- **Requirement**: Your answer should be the line containing "Where should I" and every line after it to the end of the records below, word for word.

- **Collected data entries**:
━━━━━━━━━━━━━━━━━━━━━━━━━━━━━━
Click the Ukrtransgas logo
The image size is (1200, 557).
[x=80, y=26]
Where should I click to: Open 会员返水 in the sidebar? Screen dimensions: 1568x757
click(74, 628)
━━━━━━━━━━━━━━━━━━━━━━━━━━━━━━
- **Answer box**:
Where should I click to: Open 会员返水 in the sidebar? Screen dimensions: 1568x757
click(74, 628)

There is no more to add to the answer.